Permalink al Testo Integrale

Direttiva 2011/96/UE del Consiglio, del 30 novembre 2011

concernente il regime fiscale comune applicabile alle società madri e figlie di Stati membri diversi (rifusione)

Vigente al: 14-03-2018

Articolo 1

1. Ogni Stato membro applica la presente direttiva:

a) alla distribuzione degli utili percepiti da società di questo Stato membro e provenienti dalle loro filiali di altri Stati membri;

b) alla distribuzione degli utili effettuata da società di questo Stato membro a società di altri Stati membri di cui esse sono filiali;

c) alla distribuzione degli utili percepiti da stabili organizzazioni di società di altri Stati membri situate in tale Stato membro e provenienti dalle loro società figlie di uno Stato membro diverso da quello in cui è situata la stabile organizzazione;

d) alla distribuzione degli utili effettuata da società di questo Stato membro a stabili organizzazioni situate in un altro Stato membro di società del medesimo Stato membro di cui sono società figlie.
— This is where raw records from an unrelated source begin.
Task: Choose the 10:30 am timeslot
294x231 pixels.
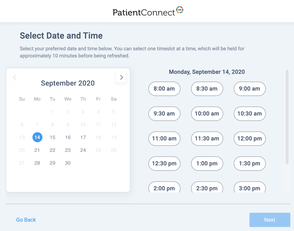Action: click(250, 114)
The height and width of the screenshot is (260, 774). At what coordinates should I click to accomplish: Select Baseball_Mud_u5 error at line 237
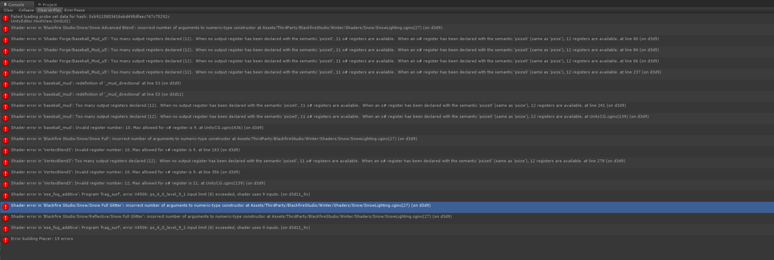pos(336,72)
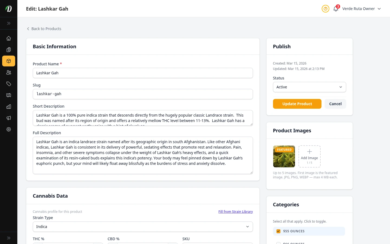Screen dimensions: 390x244
Task: Open the Strain Type dropdown showing Indica
Action: point(143,227)
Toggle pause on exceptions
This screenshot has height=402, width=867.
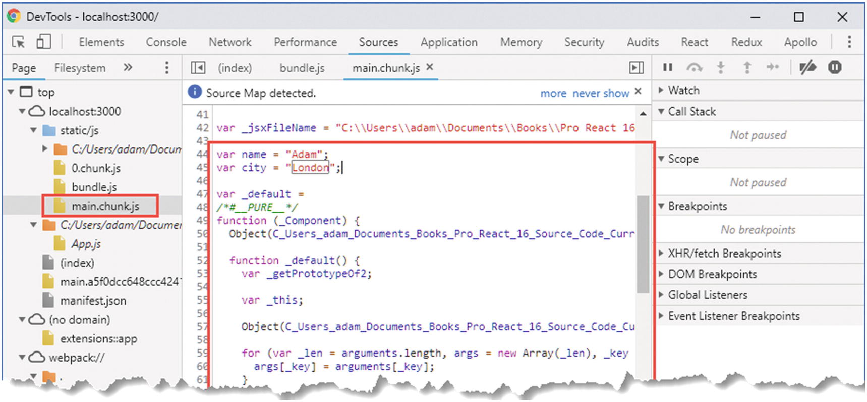pyautogui.click(x=835, y=67)

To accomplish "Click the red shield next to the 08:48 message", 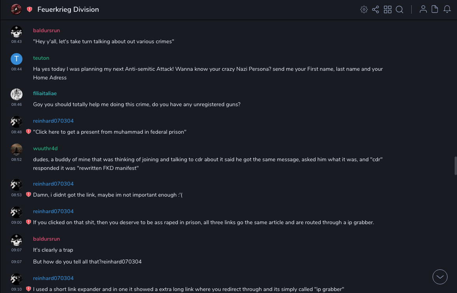I will point(28,132).
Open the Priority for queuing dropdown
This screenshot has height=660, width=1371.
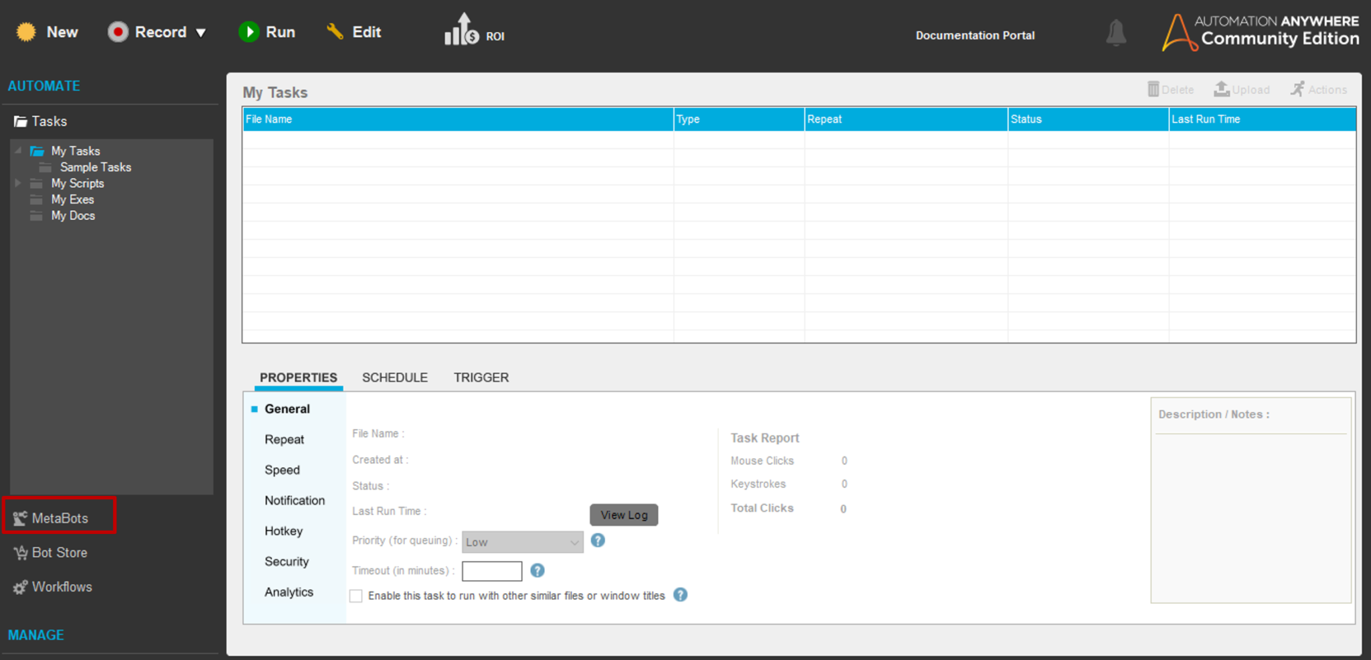[x=522, y=542]
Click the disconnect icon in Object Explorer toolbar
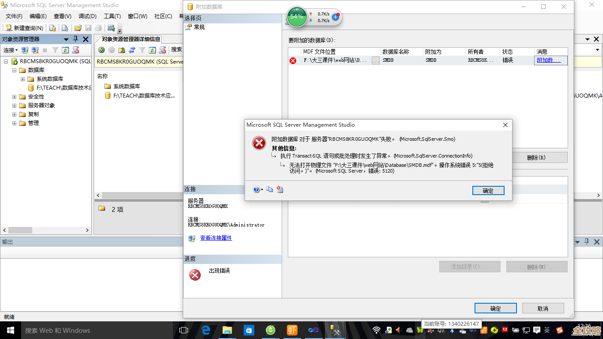The width and height of the screenshot is (603, 339). click(x=35, y=50)
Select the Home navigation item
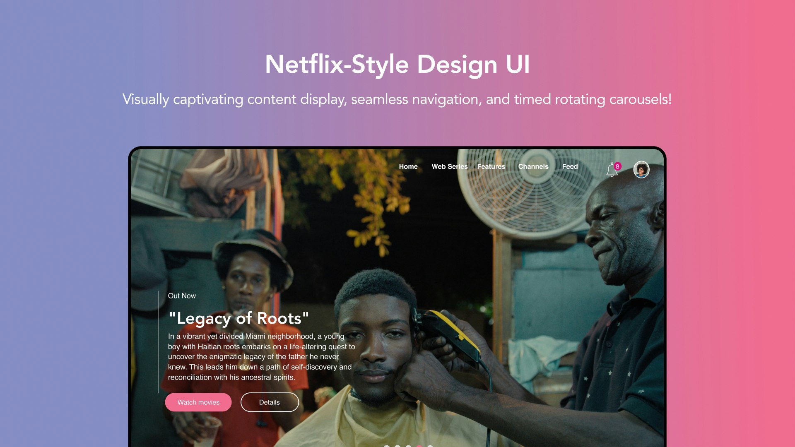The image size is (795, 447). point(408,166)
2. La presente direttiva non pregiudica l’applicazione di disposizioni nazionali o convenzionali necessarie per evitare le frodi e gli abusi.

Permalink al Testo Integrale

TFUE

TRATTATO SULL'UNIONE EUROPEA E DEL TRATTATO SUL FUNZIONAMENTO DELL'UNIONE EUROPEA

Vigente al: 14-03-2018

Articolo 49 (ex articolo 49 del TUE)

Ogni Stato europeo che rispetti i valori di cui all'articolo 2 e si impegni a promuoverli può domandare di diventare membro dell'Unione. Il Parlamento europeo e i parlamenti nazionali sono informati di tale domanda. Lo Stato richiedente trasmette la sua domanda al Consiglio, che si pronuncia all'unanimità, previa consultazione della Commissione e previa approvazione del Parlamento europeo, che si pronuncia a maggioranza dei membri che lo compongono. Si tiene conto dei criteri di ammissibilità convenuti dal Consiglio europeo.

Le condizioni per l'ammissione e gli adattamenti dei trattati su cui è fondata l'Unione, da essa determinati, formano l'oggetto di un accordo tra gli Stati membri e lo Stato richiedente. Tale accordo è sottoposto a ratifica da tutti gli Stati contraenti conformemente alle loro rispettive norme costituzionali.